The following task initializes, validates and plans the terraform configuration:
stages:
- stage: tfvalidate
jobs:
- job: validate
continueOnError: false
steps:
- task: TerraformInstaller@0
inputs:
terraformVersion: '1.5.3'
- task: TerraformTaskV3@3
displayName: init
inputs:
provider: 'azurerm'
command: 'init'
backendServiceArm: 'TFAzureSC'
backendAzureRmResourceGroupName: 'tfstate'
backendAzureRmStorageAccountName: 'tfstatestrg0'
backendAzureRmContainerName: 'tfstatecontainer'
backendAzureRmKey: 'terraform.tfstate'
- task: TerraformTaskV3@3
displayName: validate
inputs:
provider: 'azurerm'
command: 'validate'
- task: TerraformTaskV3@3
displayName: plan
inputs:
provider: 'azurerm'
command: 'custom'
customCommand: 'plan'
commandOptions: '-out $(Pipeline.Workspace)/tfplan'
environmentServiceNameAzureRM: 'TFAzureSC'
Bash script is used to install and configure the required binaries on the virtual machine. Nginx is configured to use the example.com and index.html files which are pulled from a GitHub repository.
#! /bin/bash
sudo apt install nginx -y
sudo unlink /etc/nginx/sites-enabled/default
# add nginx configuration text file here (done)

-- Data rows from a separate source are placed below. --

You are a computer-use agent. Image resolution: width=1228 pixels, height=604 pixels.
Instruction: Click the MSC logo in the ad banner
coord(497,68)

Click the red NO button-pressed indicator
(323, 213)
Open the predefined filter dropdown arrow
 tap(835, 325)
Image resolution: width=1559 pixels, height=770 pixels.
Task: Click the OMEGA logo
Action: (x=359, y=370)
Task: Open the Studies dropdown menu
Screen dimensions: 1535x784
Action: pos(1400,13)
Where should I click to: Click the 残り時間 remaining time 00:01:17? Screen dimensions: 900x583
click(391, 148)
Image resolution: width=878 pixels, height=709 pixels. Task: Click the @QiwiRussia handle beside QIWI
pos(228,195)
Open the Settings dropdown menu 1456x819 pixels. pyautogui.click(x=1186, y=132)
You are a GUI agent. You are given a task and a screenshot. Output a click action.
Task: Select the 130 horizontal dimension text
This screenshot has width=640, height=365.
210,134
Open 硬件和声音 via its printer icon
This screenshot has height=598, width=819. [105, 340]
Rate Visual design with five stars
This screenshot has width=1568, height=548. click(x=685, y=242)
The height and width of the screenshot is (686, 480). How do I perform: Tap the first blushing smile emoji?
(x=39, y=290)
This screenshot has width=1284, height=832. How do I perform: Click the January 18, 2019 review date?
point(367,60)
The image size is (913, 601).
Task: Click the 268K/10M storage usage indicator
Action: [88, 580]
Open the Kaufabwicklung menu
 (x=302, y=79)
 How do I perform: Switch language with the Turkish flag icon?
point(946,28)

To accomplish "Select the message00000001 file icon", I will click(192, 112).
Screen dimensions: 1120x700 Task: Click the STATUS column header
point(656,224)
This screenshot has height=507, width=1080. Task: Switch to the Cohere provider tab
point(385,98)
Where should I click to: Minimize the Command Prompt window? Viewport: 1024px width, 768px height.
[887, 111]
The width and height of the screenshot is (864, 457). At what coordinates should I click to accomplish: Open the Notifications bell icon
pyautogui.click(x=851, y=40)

cd /etc/nginx/sites-available/
sudo git init
sudo git remote add origin https://github.com/potdartapan/webserver
sudo git fetch origin
sudo git checkout origin/main -- example.com
sudo ln -s /etc/nginx/sites-available/example.com /etc/nginx/sites-enabled/ #link new configuration file
sudo systemctl restart nginx
sudo mkdir /var/www/example.com
#pull index.html and rest of the website files to /var/www/example.com
cd /var/www/example.com
sudo git init
sudo git remote add origin http://github.com/potdartapan/webserver
sudo git fetch origin
sudo git checkout origin/main -- index.html
We can execute apply.yml pipeline to provision the resources and deploy Nginx Web Server. Copy and paste the public ip address of the virtual machine into the browser to visit the web server.
The above solution successfully automates the provisioning and configuration of Nginx web server on Azure. Terraform is used to provision the infrastructure to cloud. Azure Devops is used to perform pre-commit checks using TFlint and Chekov and to execute the deployment. The web server can be accessed by visiting the public ip address of the virtual machine. Infrastructure can be destroyed using the destroy.yml pipeline to ensure unwanted charges are not accrued.